The range runs from the line containing "Click the Public health journal cell" to the last line of the entries. Copy that range exactly, omitting pictures.

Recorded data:
###
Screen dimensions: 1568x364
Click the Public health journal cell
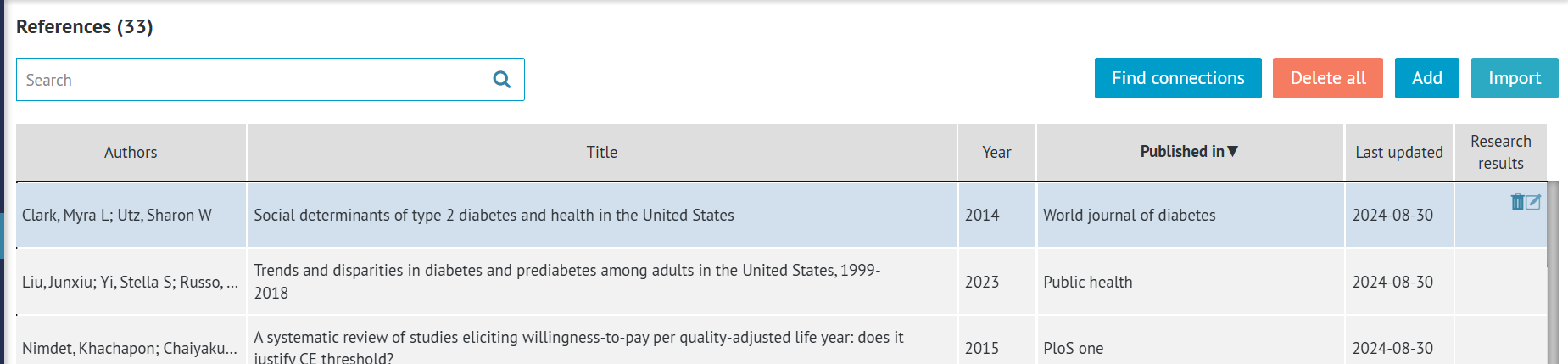(x=1190, y=282)
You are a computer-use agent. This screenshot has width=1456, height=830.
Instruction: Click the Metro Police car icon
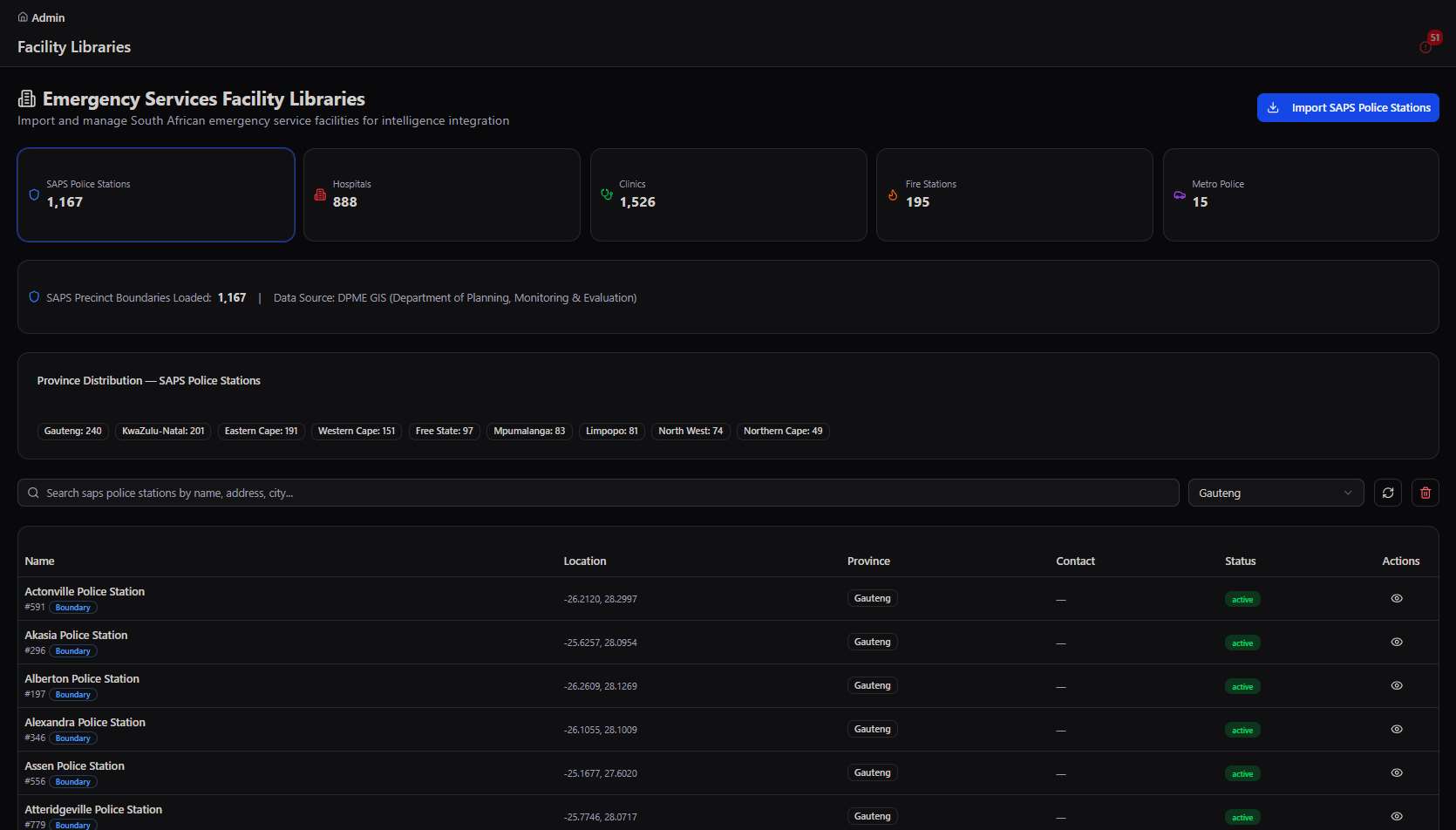pyautogui.click(x=1180, y=194)
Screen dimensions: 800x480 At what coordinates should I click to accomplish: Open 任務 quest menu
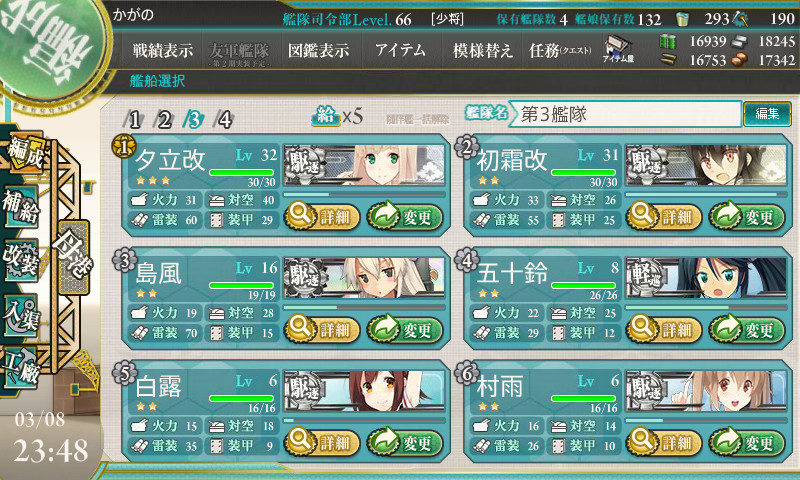(560, 50)
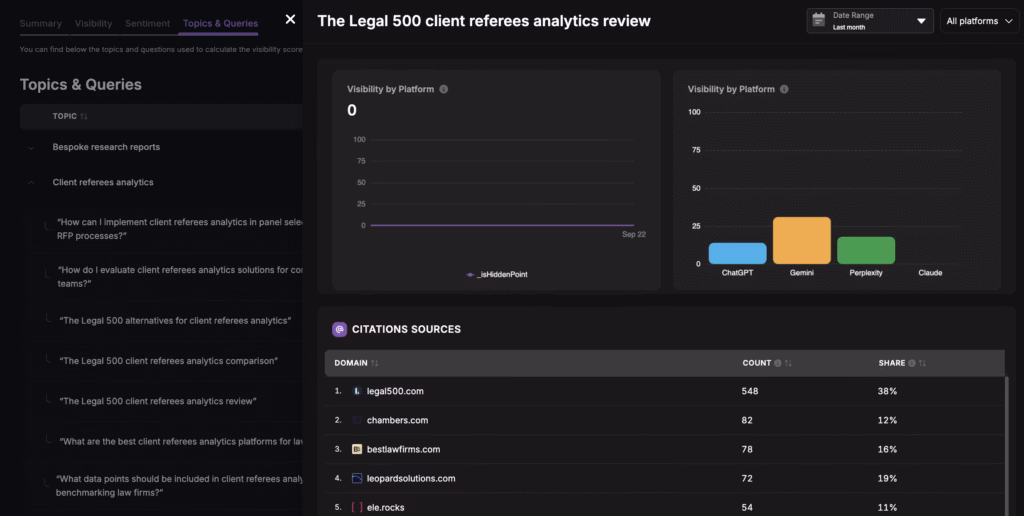Sort citations by Domain column
The width and height of the screenshot is (1024, 516).
(375, 363)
###
## Finished exercise
Click the Public health journal cell
(x=1190, y=282)
You are a computer-use agent. This screenshot has width=1456, height=830.
Instruction: Click the Metro Police car icon
pyautogui.click(x=1180, y=194)
Screen dimensions: 800x480 At what coordinates should I click to accomplish: Open 任務 quest menu
(560, 50)
Sort citations by Domain column
The width and height of the screenshot is (1024, 516).
(375, 363)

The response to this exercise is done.